Dataset items
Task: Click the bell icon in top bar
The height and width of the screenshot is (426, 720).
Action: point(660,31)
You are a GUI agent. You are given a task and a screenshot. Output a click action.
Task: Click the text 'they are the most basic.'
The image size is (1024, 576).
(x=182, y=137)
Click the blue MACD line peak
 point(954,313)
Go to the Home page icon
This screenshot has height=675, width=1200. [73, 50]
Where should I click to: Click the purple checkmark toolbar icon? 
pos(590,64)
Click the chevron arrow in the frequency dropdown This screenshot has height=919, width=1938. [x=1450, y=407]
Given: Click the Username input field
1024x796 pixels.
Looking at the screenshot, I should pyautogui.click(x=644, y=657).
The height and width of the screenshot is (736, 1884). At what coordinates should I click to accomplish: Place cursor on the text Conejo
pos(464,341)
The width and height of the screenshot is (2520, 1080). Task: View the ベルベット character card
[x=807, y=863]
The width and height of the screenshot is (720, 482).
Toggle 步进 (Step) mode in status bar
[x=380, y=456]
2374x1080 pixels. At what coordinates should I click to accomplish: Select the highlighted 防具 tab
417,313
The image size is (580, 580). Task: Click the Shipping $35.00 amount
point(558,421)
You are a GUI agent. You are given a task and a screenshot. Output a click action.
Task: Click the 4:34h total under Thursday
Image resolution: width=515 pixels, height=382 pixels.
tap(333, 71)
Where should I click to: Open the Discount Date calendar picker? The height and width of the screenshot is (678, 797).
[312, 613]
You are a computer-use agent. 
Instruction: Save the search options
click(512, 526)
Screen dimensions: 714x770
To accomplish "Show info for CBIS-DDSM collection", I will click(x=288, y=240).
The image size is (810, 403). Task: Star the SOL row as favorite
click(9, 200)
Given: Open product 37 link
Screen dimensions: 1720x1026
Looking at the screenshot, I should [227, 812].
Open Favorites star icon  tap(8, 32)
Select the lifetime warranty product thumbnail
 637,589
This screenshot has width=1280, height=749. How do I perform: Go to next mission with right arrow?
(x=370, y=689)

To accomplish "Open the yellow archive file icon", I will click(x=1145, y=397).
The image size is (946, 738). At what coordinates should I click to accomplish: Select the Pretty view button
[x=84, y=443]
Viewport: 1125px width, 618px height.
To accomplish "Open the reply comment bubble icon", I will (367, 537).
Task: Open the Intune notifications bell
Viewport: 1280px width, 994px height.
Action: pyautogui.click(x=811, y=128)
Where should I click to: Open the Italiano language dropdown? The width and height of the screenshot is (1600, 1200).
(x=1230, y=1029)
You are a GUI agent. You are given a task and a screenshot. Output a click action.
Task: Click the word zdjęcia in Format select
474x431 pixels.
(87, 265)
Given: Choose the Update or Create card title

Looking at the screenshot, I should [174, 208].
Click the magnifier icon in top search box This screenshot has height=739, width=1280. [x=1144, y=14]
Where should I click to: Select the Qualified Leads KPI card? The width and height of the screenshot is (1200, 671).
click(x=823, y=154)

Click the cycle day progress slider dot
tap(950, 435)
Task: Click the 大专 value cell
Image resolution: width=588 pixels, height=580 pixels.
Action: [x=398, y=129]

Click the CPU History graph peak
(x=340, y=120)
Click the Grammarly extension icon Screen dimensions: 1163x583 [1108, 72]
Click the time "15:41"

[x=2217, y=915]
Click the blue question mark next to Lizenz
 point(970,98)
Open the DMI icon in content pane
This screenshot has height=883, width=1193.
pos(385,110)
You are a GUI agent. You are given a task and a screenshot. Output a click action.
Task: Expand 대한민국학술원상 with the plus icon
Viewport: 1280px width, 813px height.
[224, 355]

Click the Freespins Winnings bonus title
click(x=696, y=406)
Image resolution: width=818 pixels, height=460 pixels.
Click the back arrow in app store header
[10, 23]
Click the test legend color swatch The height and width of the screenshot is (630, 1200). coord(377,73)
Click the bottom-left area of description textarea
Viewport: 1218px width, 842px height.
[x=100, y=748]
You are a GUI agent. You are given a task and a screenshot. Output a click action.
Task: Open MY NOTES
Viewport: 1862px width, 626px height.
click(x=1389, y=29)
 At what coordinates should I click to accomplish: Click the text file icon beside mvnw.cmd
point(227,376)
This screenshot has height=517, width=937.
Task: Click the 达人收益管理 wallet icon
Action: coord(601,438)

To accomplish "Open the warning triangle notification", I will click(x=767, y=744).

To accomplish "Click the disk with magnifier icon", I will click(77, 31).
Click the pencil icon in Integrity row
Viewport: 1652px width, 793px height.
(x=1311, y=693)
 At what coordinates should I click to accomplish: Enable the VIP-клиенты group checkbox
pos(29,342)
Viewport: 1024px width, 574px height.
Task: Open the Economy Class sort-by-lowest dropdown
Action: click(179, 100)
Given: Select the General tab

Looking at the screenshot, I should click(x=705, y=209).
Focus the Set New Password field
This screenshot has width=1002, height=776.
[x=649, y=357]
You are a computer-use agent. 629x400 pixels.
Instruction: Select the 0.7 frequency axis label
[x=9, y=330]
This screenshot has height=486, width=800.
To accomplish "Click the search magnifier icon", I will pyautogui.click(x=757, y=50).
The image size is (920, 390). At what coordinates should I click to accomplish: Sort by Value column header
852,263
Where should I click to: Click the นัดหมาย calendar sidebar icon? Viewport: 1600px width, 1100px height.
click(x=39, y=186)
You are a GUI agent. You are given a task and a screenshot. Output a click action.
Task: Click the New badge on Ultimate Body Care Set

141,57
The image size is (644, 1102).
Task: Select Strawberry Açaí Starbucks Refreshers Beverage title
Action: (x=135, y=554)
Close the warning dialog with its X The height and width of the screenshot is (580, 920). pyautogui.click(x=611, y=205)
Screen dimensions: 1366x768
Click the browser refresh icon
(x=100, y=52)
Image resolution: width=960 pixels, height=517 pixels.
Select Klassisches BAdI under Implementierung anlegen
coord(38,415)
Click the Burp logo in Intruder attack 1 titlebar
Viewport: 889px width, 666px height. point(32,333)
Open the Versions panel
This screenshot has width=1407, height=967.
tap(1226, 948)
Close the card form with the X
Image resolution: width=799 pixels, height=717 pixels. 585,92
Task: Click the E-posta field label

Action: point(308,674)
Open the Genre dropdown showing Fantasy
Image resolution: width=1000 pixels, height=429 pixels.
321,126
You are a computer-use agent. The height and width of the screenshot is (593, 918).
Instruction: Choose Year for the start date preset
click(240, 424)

--- Task brief ---
All lines in the records above that contain "bell" are to be reported.

--- Written answer ---
Task: Click the bell icon in top bar
Task: Open the Intune notifications bell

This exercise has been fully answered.